Loving our Lepers

One of the most moving stories about St. Francis of Assisi involves his revulsion for lepers. This revulsion is understandable since lepers were ostracized from society and most often leper1were dirty and smelly and disfigured. One day Francis came across a leper. Moved by a deep impulse of grace, he got down from his horse to embrace him. (Some sources say he even kissed him.) After this he said he felt a new gentleness in his body and spirit and was ready to really serve the Lord.

Jean Vanier, founder of the L’Arche movement which serves people with mental challenges, opines that during this experience Francis was converted; he had a change of attitude and inner change. “Francis began with fearing and despising of what appeared the most dirty, which in this period of time was the leper, to discovering the presence of God in the leper.  . . .  [this story helps us] begin to understand the whole mystery of people’s rejection of God.  We don’t want a god who is hidden in the dirt or hidden in dirty people or in smelly people or disfigured people or in those 40 million people who are in the refugee camps throughout the world.”

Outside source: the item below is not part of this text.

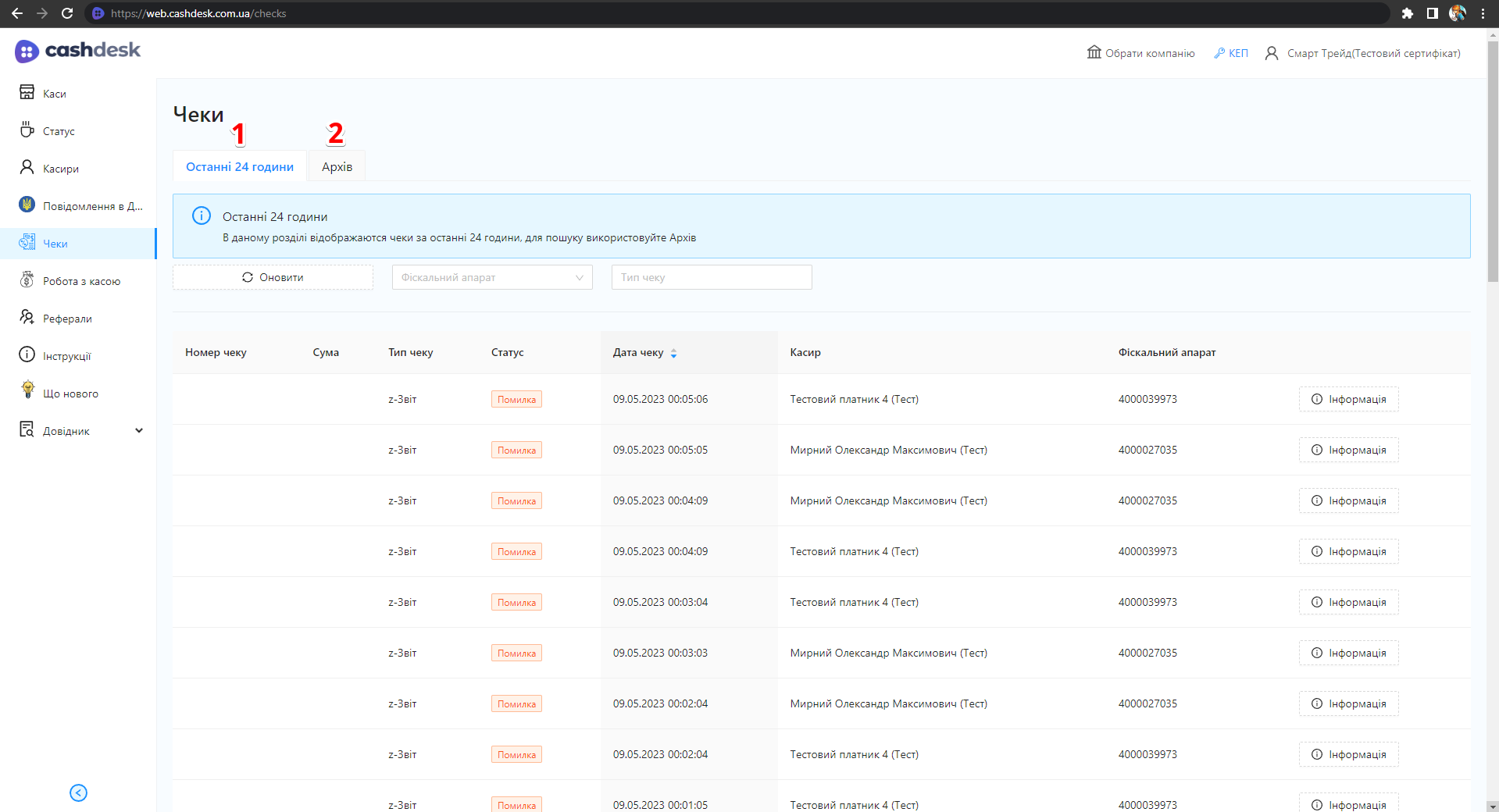Click the Оновити refresh button
1499x812 pixels.
point(273,277)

Vanier goes on to explain that we will continue to despise others until we have recognized, loved, and accepted what is despicable in ourselves. Which, perhaps, is why the commandment to love our neighbors as ourselves is  more complicated that it first seems. I am not capable of loving myself until I deal with my demons. Francis’ example would suggest that the only way to do that is to have a real encounter with our own lepers – and accept that Christ dwells and delights in them, too.